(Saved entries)
◇ ◇ ◇ ◇ ◇
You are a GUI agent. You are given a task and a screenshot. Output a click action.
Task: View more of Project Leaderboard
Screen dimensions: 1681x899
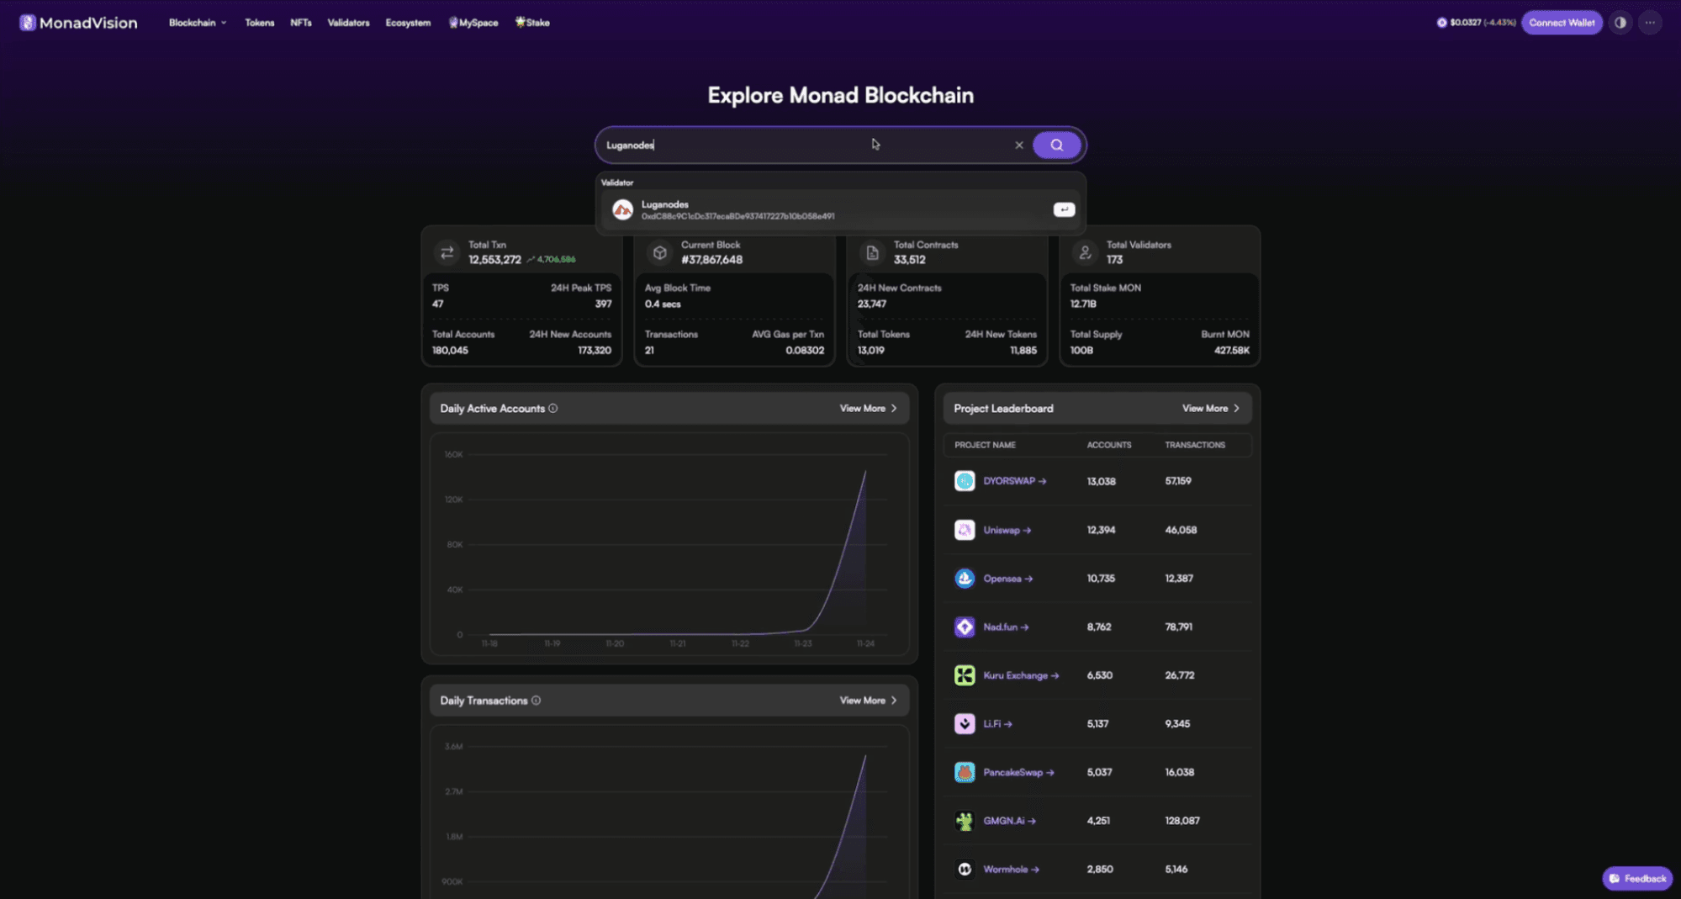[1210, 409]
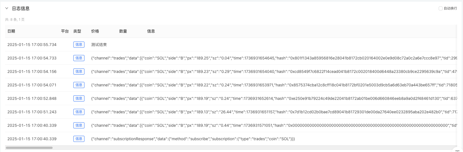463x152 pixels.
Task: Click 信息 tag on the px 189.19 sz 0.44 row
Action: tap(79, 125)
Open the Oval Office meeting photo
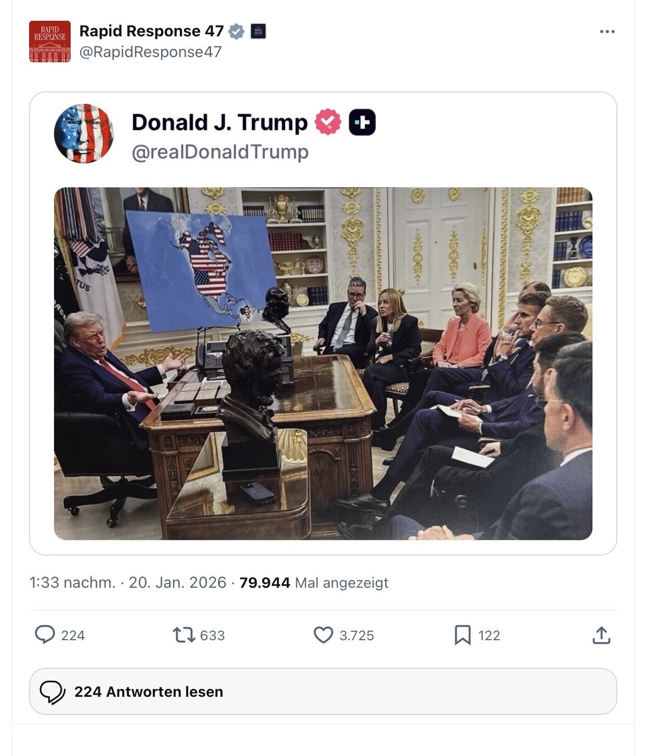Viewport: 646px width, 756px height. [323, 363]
◇ ◇ ◇ ◇ ◇
Work required =
With images left out, the data must be transcribed exactly.

Result =
You are a GUI agent. You are given a task and a screenshot. Output a click action.
Task: View more of Project Leaderboard
Screen dimensions: 1681x899
[1210, 409]
463x152 pixels.
Task: Click 信息 tag on the px 189.19 sz 0.44 row
Action: tap(79, 125)
Open the Oval Office meeting photo
Viewport: 646px width, 756px height. [323, 363]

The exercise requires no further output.